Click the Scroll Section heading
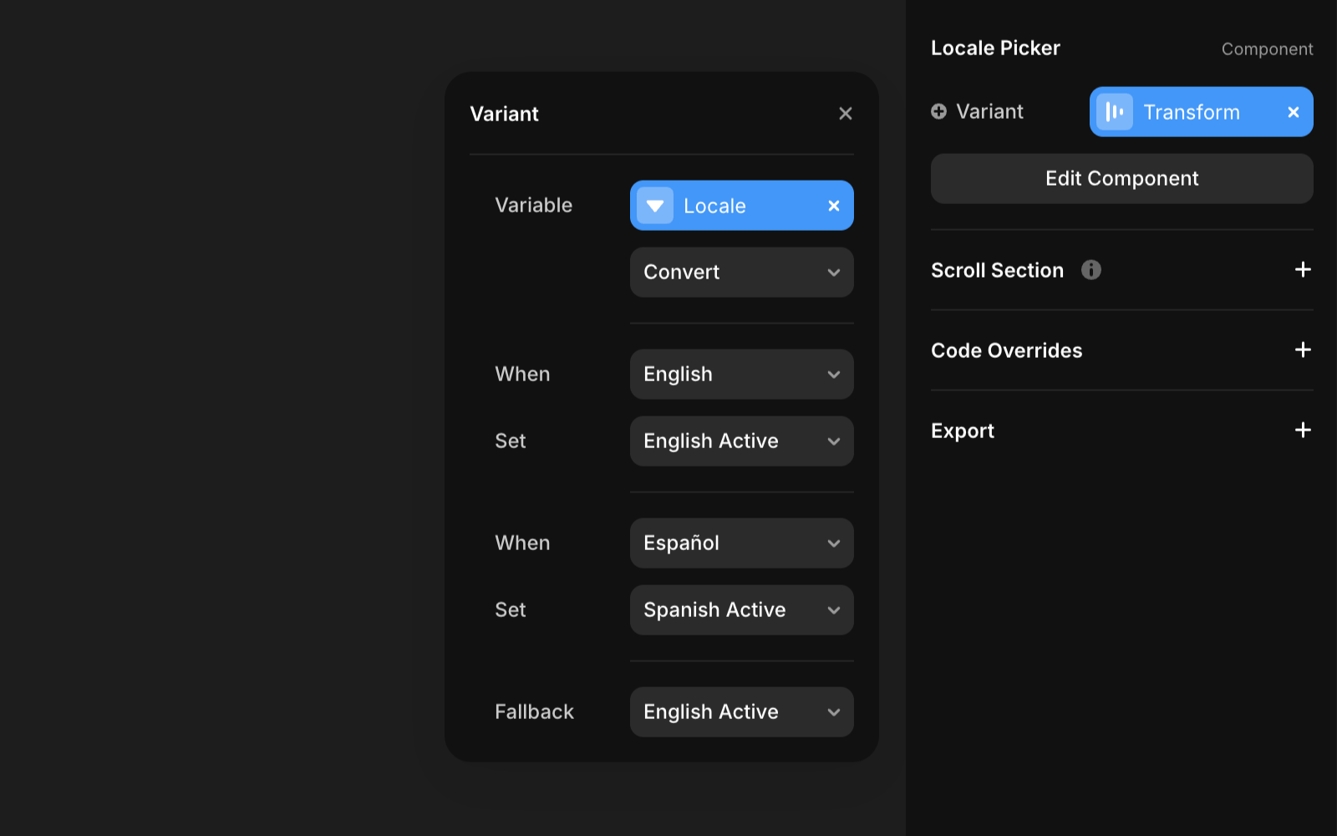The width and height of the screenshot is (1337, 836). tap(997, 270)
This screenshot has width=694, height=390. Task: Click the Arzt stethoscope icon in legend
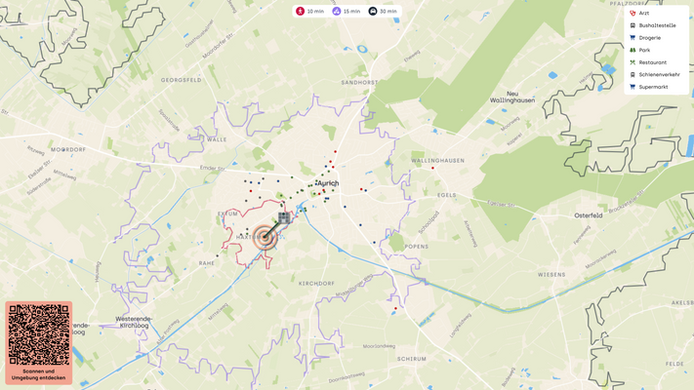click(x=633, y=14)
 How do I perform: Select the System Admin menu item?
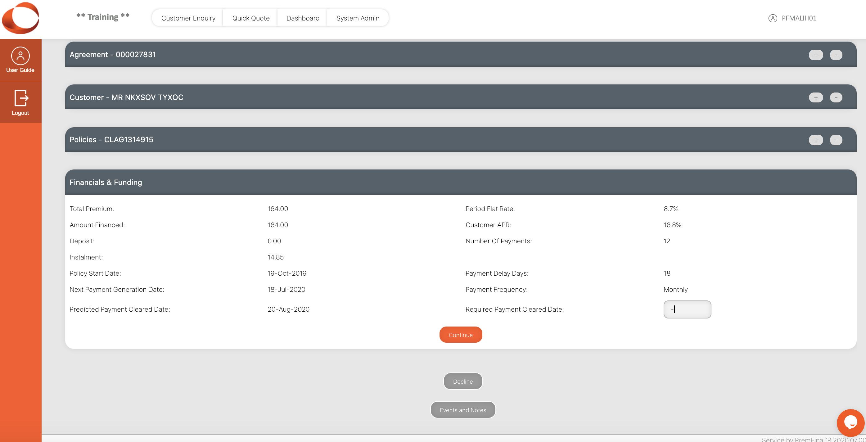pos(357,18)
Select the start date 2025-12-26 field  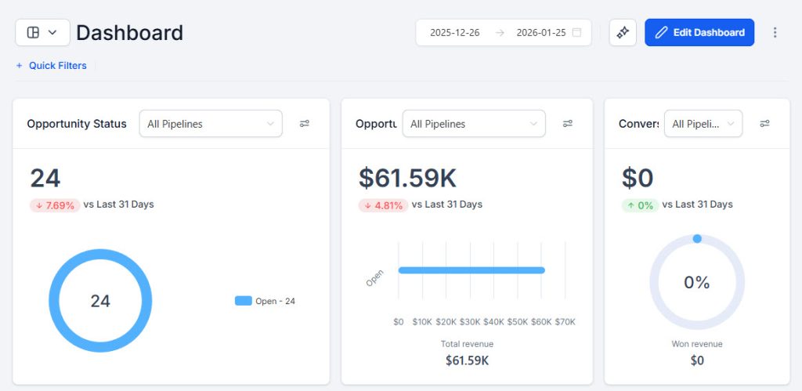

-----

▶ **WORK TO BE COMPLETED**
Would you reproduce each line of the material exactly, omitting the images?

▶ **RESULT**
Click the Scroll Section heading
The width and height of the screenshot is (1337, 836). tap(997, 270)
This screenshot has width=694, height=390. Task: Click the Arzt stethoscope icon in legend
click(x=633, y=14)
 How do I perform: Select the System Admin menu item?
pos(357,18)
Select the start date 2025-12-26 field  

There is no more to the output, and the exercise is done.